We've talked about measurement often. One aspect of measurement is the analytics component. I'd like to introduce you to Bryan Eisenberg, who provides the most useful advice on Google Analytics I have seen.
Analysis is a process of breaking up a complex topic into smaller parts to gain a better understanding of it. It is one way of making sense of information and extrapolating observations we can utilize to take next steps.
Many companies are still wrestling with making a business case for blogging and/or social media. When we're done talking about scenarios and what could go wrong, and why we cannot have dozens of reviews for posts, the biggest push back seems to be connected with the issue of intellectual property (IP). When businesses, especially in the technology space, shifted from selling hardware to services, their revenue model became tied directly with advice. Why would they give that advice away for free now?
For one because those companies that are sharing what they know are gaining visibility and getting more customers, not less. Think about it, it used to be just speaking at conferences, authoring articles and bylines, now you can practically write the book in your field of expertise, and many do. The added advantage of sharing in social media, is the opportunity to also earn a following - there's no better top of mind than that generated by a relationship, seeing someone at work.
Remember that although advice is nice to have, it's the doing part that is difficult. That's what as customers we end up paying for.

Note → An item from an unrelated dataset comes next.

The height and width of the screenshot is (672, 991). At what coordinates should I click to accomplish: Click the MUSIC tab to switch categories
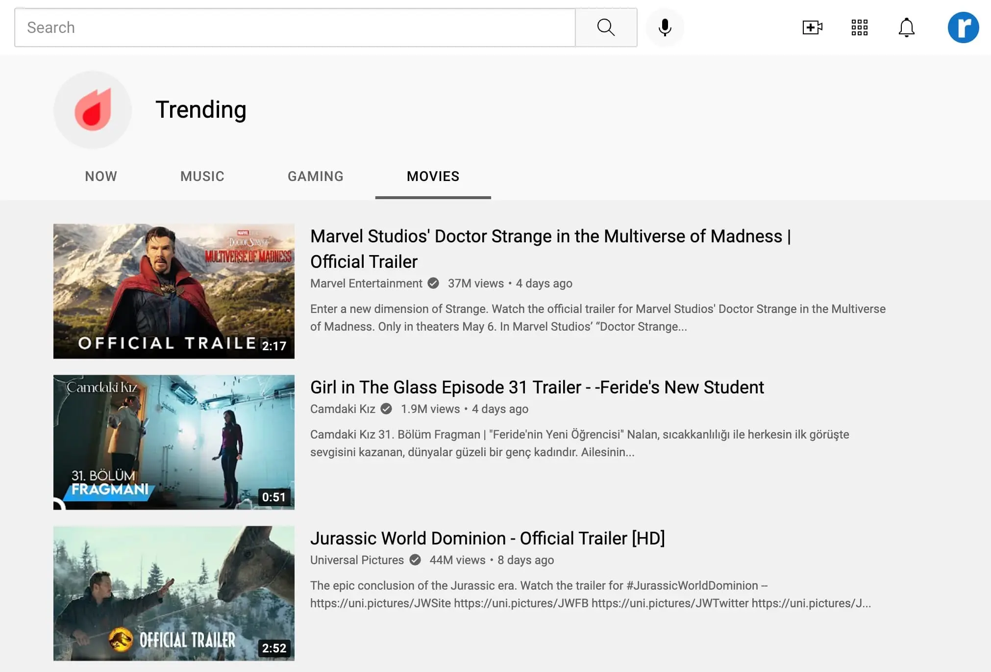click(202, 176)
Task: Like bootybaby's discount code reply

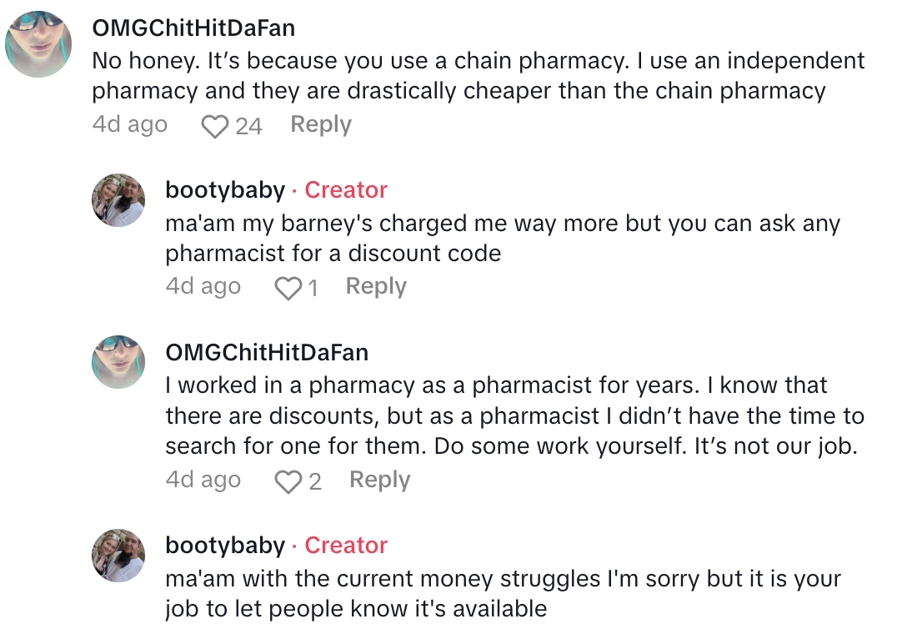Action: tap(288, 289)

If there is a community that could make a case for IP, that is the analyst community. Yet, as consultants and advisers - sometimes the ultimate influencers in a purchase decision - analysts understand the value of being present in the community. I for one am leery of companies that advise on strategies they themselves do not follow, and when it comes to understanding the dynamics of social media, well, you pretty much need to do it to get it.
Jonny Bentwood, a PR consultant for Edelman who specializes in analyst relations, put together a list of the Top 100 Analyst blogs and The Analyst Twitter Index. There's probably been some movement ever since he put together those lists in February and July and I see he is planning to run an update. These are a good starting point for checking out who's doing the doing with the talking.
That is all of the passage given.